Se tiende a ello en el caso mapuche, con los grupos de autodefensa no formales ; y en Colombia, en el movimiento de los pueblos nasa y misak organizados en torno a la Asociación de Cabildos Indígenas del Norte del Cauca (ACIN) y el Consejo Regional Indígena del Cauca (CRIC) ; además de sus instancias de justicia y escuelas de formación, los nasa-misak cuentan con una guardia indígena elegida por las comunidades. Cada comunidad nasa elige a diez guardias indígenas durante un año, de modo que son más de 3.000 guardias coordinados por cada resguardo, con mandos propios rotativos y armadas de bastones. Se trata de gente autoorganizada y bajo la vigilancia de los cabildos. Hacen pesar la masa –cantidad de personas- en sus acciones. Han conseguido detener a los paramilitares, al ejército, a las compañías mineras y a las FARC cuando secuestraban indígenas.
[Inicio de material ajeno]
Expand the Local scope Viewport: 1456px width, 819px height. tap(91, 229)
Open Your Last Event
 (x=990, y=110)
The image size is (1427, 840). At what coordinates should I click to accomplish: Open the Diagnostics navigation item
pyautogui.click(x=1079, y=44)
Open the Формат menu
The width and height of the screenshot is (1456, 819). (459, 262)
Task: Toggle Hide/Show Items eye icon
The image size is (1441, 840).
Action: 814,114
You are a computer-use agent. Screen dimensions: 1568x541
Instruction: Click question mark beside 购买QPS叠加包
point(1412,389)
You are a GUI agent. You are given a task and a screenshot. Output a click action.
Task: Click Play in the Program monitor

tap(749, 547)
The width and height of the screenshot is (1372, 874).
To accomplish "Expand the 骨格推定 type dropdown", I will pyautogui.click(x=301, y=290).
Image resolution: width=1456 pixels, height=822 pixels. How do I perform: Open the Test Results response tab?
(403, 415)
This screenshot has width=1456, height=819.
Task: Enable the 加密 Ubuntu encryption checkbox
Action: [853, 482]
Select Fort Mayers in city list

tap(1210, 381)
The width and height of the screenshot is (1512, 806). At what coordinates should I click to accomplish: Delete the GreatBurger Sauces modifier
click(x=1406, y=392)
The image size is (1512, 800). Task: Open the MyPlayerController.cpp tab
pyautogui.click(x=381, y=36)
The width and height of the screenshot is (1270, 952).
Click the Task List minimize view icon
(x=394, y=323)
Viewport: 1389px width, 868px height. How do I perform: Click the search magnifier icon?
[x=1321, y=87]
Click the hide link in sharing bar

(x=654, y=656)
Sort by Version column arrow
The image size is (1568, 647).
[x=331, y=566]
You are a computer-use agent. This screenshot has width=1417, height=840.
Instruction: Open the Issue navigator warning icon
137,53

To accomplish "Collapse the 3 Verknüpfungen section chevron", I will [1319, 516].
Y esto porque consideraron que en su territorio no querían la guerra.

¿Qué lecturas de medios independientes recomendarías a los ciudadanos europeos para informarse, de manera crítica, sobre la realidad latinoamericana ?

Por salirnos de los grandes medios como Brecha o La Jornada, destacaría la página web Desinformémonos de México, que está muy vinculada a los movimientos y que dirige la periodista Gloria Muñoz Ramírez ; se trata de un periodismo militante y que dispone de muy pocos recursos. Otro ejemplo es Mapuexpress, en relación con el pueblo mapuche. Pero el caso más increíble es el de Argentina. La Asociación de Revistas Culturales e Independientes de Argentina (AReCIA) tiene censadas cerca de 200 revistas culturales, independientes y autogestionadas, en formato papel o digital ; estas publicaciones vinculadas al campo popular -por ejemplo Lavaca.org, Barcelona (Periodismo por otros medios), La Tinta (Periodismo hasta mancharse) o Campo Grupal- suman entre cinco y siete millones de visitas mensuales. En estas revistas, en su mayoría cooperativas, trabajan o colaboran a tiempo completo más de 1.500 personas. La comunicación en América Latina se ha multiplicado de manera notable. Muestra de ello son la Red de Educación Radiofónica de Bolivia (ERBOL), fundada en 1967, la tradición de las radios comunitarias en Ecuador o las 10-15 publicaciones del mundo mapuche. El proceso es muy rico, hay infinidad de experiencias que uno no sabía ni que existieran.